On the surface, at least, the merger indeed creates a giant. On present standings it would have the largest revenues of any airline group and with a clear lead in the European market whichever way the figures are cut.
But recent air transport history is littered with cautionary tales about the pitfalls of building scale for its own sake. Swissair's acquisition spree started with Sabena amid very similar language about industry consolidation. Swissair shot up the rankings but it did not live long enough to see any strategic benefits from that scale. Air New Zealand may have had good strategic reasons to buy into Ansett Australia but the deal all but killed it. American Airlines too has since all but dismantled the TWA business that it fought to acquire.
Those strategies largely failed because the airlines being acquired brought with them weak market positions and huge structural problems which ultimately sank the acquirer. In short, they were fire sale items, but with no-one else on the market, they were the only goods on the shelf. The Air France-KLM deal is different. While not exactly a merger of equals, KLM is a major in its own right and with a highly respectable track record.
However, the same tests apply. KLM has, on and off, been on the market for most of the last decade. The reason is clear enough. The Dutch home market was too small to secure it a place on the top tier, but its hub traffic too large to be a niche player. As a former KLM president was wont to ask: is KLM too big for the country, or the country too small for KLM? A decade ago KLM was in merger talks with British Airways, which foundered over the valuation. KLM was understood to be wanting equal standing and some 40% of the merged group. Since then there have been a string of deals, including the ill-fated merger with Alitalia and renewed talks with BA. Today the Air France deal will leave KLM shareholders with 19% of the combined group. KLM will also retain its own brand, hub and management team, for five years at least.
While KLM may be thankful to have found a safe haven, there are still questions to answer about the benefits that the deal will yield to Air France.
In the short term, the answer is not much. For all the long-term strategic possibilities, the guarantees to leave the KLM operation untouched for the time being limits any major. Air France has promised some highly unambitious benefits which effectively include as little as €250 million ($295 million) in direct annual cost savings after five years. Once the guarantees end the potential should be become much more interesting (unions allowing), but the end of the decade is well over the distant horizon for an industry changing almost daily.

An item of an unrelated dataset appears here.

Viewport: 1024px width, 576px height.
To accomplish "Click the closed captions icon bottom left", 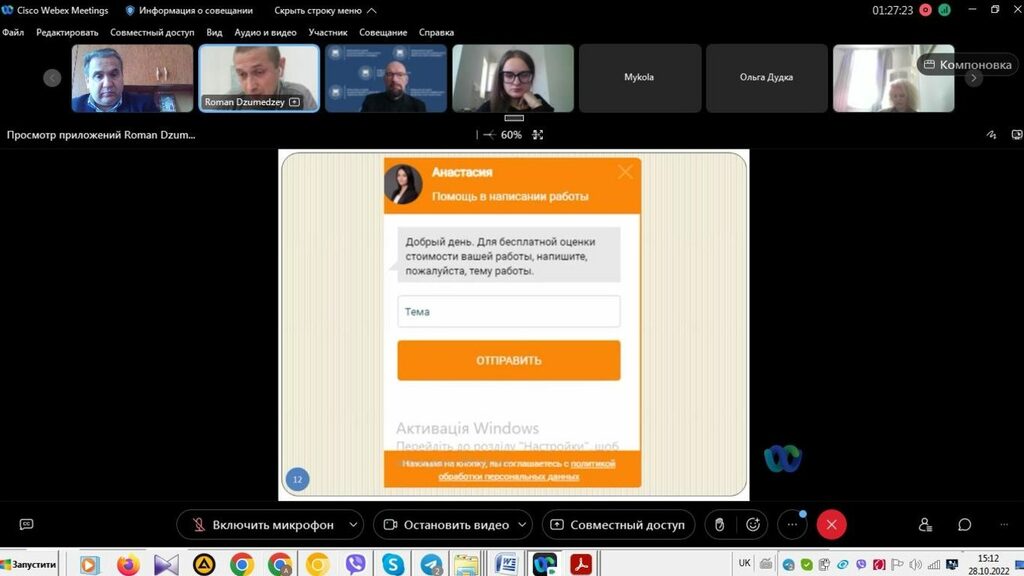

KLM does bring with it some other interesting assets. The combined group would beat even the mighty Lufthansa Cargo in the freight market and join the top table in maintenance. More importantly, KLM potentially brings some strengths in northern Europe where Air France is at its weakest. But to realise the potential of this largely connecting traffic means taking on Lufthansa, BA, SAS and others in their home markets, not to mention aggressive low-cost competition. Unless its cost base changes, that is not going to be any easier for a merged KLM than it is today.
The gamble that Air France may hope to win is the longer-term ambition to build an imposing power bloc in Europe, balanced within the Sky Team alliance with an equally impressive grouping of Delta, Northwest and Continental on the other side of the Atlantic. Together they would command some 30% of seat capacity on the North Atlantic .
But that is a long-term game and it is not clear that the Air France-KLM merger on its own will give a decisive first-move advantage once the game gets into gear. If the merger begins to look less like an amicable alliance and more like an aggressive acquisition then the advantage might be telling. In the meantime, regulators and competitors seem strangely content to let the deal go through. Perhaps after all this is not the beginning of the end, but only the start of the beginning.